To account for potential motion during the relatively long acquisitions, the elastix motion registration based on the Insight Segmentation and Registration Toolkit was applied to the 3D UTE-Cones data before quantification34,35. The first set of UTE data (UTE-Cones-T2* data) was treated as fixed images, and the remaining sets of data (AFI, VFA, and AdiabT1ρ) were treated as moving images. 3D non-rigid registration was applied to register the moving images to fixed images. In the 3D non-rigid registration, both rigid (affine) and non-rigid (B-spline) were applied as a two-staged approach to register the images. All registrations were driven by Advanced Mattes mutual information34. The transformations were obtained by registration of the grayscale images (source UTE images), which were then applied to the labeled images. Adaptive stochastic gradient descent optimizer was used to optimize both the affine and B-spline registration.

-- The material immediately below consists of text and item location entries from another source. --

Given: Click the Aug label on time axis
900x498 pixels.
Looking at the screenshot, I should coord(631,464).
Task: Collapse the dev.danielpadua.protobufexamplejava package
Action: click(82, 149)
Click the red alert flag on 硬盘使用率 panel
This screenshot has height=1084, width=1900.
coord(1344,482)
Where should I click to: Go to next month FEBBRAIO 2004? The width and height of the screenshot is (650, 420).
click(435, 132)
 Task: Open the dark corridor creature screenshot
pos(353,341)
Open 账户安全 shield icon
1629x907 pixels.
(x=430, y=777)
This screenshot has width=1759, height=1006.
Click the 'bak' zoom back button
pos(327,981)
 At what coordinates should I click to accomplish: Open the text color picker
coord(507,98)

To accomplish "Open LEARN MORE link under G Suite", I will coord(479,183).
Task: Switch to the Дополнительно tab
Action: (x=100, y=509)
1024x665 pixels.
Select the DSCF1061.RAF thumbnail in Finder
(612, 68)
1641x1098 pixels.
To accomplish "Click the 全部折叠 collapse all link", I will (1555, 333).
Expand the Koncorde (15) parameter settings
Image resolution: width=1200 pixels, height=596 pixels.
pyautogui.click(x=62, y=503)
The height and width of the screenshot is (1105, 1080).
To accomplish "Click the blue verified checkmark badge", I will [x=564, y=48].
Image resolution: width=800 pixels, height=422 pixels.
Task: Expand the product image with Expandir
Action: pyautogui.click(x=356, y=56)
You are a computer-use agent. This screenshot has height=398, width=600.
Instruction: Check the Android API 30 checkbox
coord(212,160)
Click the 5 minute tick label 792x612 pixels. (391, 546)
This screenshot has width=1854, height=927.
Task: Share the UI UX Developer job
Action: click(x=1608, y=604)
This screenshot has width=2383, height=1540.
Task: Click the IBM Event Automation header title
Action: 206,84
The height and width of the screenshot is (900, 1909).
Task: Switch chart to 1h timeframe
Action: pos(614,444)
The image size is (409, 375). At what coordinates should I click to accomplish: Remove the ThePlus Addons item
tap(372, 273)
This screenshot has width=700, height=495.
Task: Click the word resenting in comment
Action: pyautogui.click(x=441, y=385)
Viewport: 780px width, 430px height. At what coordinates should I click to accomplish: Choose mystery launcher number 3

Two experienced radiologists with 22 (Rad 1) and 14 (Rad 2) years of experience participated in our study. First, we investigated which images would be best for outlining the ROIs. Menisci show as high signal in the UTE images, but as lower signal with later echoes. Subtraction of a later echo image from the first echo may provide high contrast imaging of menisci. Different subtracted images were reconstructed and presented to the radiologists in order to select those providing the best visibility of the menisci in respect to the surrounding tissues. Based on subjective assessment, subtracted AdiabT1ρ-weighted MR images corresponding to NAFP of 0 and 2 were used to outline the ROIs independently by both radiologists (Fig. 1). Additionally, the lateral meniscus (LM) and medial meniscus (MM) were indicated.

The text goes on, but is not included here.